__USING THE INFORMATION__.
A. From the excerpt on state capture in South Africa, return the passage from "SAP, the German" up to and including "most respected ministers.", copied word for word.
B. In the excerpt on state capture in South Africa, which organization first used the term "state capture"?

===== EXCERPTED TEXT =====

Bell Pottinger, the UK public relations company, went into administration after running a racially divisive campaign against “white minority capital”.
SAP, the German software company, suspended four executives and launched a probe into allegations that it paid $7.5m in bribes to win government contracts.
KPMG dispensed with eight senior executives after it wrote off a client’s lavish wedding as a business expense and wrote a report, since retracted, rubbishing one of South Africa’s most respected ministers.
And McKinsey has stopped working with state power utility Eskom pending the result of an internal inquiry into allegations that it worked with Trillian Capital, a financial advisory firm, to secure state contracts.
What is it about South Africa that is so toxic? And what, if anything, links these four corporate car wrecks? The answer is to be found in a single term: state capture.
To South Africans, it is a frequent topic of radio phone-ins and even inspired a hip-hop song. Yet outside South Africa, the term, first used by the World Bank in about 2000 to describe how former Soviet economies were being bent to the will of oligarchs, barely registers.

===== DATASET EXCERPTS =====

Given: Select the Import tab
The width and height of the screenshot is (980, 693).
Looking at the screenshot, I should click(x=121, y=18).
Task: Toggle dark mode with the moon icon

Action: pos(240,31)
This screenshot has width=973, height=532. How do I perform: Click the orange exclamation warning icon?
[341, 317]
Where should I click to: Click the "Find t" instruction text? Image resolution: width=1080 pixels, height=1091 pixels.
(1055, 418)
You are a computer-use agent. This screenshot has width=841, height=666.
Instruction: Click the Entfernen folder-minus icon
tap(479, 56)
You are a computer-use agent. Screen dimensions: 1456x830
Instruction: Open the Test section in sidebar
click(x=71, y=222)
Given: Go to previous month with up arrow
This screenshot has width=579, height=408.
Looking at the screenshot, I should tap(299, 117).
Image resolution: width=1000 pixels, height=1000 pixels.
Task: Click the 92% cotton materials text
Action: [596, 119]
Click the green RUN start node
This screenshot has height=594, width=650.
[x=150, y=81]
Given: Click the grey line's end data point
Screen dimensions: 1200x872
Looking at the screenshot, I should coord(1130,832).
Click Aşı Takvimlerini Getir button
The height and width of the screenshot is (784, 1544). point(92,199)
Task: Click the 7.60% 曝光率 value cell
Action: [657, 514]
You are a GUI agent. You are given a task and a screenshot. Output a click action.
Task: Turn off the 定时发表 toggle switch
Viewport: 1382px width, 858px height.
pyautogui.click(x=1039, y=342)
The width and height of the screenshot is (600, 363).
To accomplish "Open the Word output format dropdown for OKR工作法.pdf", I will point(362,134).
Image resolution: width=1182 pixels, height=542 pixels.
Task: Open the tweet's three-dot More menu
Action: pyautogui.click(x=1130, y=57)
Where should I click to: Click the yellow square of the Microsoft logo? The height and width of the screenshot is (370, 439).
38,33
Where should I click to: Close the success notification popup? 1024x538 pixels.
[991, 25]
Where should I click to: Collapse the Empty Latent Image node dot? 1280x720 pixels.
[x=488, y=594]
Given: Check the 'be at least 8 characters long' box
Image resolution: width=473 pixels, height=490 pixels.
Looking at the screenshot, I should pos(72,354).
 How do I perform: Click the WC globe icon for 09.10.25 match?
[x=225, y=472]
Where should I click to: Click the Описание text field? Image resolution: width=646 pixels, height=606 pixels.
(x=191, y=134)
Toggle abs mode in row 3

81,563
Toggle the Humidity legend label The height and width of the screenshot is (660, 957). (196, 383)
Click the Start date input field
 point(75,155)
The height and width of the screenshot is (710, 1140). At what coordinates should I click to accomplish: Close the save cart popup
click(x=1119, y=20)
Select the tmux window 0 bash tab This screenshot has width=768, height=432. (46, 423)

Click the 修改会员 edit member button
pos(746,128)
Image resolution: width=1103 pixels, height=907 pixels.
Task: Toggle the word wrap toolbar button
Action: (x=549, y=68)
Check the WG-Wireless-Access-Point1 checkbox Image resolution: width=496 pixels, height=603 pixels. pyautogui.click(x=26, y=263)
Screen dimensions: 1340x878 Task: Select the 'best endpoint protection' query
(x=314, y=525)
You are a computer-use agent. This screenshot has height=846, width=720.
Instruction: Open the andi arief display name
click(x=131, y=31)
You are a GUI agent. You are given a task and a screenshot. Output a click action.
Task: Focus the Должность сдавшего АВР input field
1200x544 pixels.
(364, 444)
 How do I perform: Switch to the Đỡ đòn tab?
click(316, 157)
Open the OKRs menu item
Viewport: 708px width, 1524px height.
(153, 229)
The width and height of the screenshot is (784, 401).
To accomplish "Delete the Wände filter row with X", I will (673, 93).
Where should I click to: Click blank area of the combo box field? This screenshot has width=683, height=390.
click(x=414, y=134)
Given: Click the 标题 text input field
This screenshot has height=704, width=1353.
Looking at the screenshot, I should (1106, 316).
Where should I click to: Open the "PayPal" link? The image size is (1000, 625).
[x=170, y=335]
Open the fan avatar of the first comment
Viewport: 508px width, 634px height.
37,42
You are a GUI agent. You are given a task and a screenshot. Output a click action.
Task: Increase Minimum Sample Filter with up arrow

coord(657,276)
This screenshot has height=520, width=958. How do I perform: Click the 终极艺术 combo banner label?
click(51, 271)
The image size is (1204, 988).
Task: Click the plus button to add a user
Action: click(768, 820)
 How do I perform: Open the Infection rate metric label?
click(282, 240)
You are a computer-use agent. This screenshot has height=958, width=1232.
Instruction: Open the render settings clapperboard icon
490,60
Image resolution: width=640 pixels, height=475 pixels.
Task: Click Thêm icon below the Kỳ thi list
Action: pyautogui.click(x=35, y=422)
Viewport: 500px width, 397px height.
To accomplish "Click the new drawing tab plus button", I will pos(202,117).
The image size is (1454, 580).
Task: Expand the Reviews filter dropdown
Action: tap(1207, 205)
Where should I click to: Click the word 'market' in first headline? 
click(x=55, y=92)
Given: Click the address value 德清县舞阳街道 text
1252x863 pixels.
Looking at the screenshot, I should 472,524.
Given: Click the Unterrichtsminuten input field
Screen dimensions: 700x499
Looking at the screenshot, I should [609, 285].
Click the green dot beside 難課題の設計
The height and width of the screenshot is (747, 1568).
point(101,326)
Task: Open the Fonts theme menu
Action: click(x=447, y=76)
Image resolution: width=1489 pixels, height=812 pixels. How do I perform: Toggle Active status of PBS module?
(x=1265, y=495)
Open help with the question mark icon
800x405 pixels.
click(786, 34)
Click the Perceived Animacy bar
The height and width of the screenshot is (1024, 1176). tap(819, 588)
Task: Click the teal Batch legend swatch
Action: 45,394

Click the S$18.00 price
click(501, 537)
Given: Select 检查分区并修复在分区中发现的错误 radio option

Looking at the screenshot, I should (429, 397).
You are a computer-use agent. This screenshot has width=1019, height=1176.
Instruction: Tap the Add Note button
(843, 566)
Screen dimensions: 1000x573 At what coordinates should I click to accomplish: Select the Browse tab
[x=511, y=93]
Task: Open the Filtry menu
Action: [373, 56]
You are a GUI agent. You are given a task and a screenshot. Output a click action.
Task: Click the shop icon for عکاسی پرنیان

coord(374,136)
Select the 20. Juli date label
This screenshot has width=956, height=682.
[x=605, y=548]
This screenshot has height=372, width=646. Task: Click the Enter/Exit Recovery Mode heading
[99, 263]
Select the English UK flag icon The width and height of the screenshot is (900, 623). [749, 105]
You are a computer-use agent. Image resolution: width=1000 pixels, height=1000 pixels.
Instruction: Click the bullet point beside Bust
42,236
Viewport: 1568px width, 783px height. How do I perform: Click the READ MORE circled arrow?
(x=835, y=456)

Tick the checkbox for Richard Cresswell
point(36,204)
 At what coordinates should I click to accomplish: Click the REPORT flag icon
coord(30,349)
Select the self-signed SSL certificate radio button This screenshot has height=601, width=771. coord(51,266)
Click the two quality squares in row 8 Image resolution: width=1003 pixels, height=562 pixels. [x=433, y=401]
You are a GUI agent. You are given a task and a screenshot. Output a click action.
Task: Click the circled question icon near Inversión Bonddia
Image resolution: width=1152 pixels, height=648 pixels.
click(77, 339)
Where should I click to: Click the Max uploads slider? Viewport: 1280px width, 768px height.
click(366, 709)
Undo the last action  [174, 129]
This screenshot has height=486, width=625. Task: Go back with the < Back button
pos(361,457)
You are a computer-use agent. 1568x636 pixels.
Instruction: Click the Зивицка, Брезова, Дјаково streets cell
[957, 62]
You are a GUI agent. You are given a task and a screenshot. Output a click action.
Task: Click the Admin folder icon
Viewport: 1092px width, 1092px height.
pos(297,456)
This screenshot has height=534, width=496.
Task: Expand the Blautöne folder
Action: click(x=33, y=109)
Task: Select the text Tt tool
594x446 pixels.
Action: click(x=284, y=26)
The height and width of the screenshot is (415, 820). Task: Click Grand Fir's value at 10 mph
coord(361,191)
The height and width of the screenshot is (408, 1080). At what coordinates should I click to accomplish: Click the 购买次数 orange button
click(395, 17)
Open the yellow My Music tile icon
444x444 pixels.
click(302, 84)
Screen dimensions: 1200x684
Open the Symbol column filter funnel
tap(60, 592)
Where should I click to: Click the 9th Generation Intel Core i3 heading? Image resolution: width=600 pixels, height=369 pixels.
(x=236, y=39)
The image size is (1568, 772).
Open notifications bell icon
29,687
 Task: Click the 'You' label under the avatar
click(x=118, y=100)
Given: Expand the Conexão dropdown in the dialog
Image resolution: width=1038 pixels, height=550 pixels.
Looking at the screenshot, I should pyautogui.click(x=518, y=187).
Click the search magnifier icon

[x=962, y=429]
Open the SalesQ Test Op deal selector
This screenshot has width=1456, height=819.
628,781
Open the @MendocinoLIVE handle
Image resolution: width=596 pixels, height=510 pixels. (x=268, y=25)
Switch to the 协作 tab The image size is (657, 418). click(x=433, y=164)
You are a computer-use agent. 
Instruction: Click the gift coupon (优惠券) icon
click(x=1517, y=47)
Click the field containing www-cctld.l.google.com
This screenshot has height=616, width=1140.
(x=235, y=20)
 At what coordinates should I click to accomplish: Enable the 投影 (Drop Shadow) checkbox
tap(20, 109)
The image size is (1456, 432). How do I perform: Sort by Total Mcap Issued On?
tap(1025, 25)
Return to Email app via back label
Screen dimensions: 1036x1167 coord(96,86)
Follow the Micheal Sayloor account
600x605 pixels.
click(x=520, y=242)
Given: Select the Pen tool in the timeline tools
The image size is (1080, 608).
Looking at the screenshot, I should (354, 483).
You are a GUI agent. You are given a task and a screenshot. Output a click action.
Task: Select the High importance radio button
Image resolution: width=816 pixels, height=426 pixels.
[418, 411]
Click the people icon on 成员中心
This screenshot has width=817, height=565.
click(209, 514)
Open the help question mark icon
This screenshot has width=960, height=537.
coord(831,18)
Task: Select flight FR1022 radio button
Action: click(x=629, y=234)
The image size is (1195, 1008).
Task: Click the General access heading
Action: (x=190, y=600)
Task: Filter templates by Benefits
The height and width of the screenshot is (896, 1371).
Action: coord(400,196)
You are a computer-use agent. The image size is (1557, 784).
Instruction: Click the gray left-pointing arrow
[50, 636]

=====

__YOUR WRITTEN ANSWERS__.
A.
SAP, the German software company, suspended four executives and launched a probe into allegations that it paid $7.5m in bribes to win government contracts.
KPMG dispensed with eight senior executives after it wrote off a client’s lavish wedding as a business expense and wrote a report, since retracted, rubbishing one of South Africa’s most respected ministers.

B. The World Bank, in about 2000.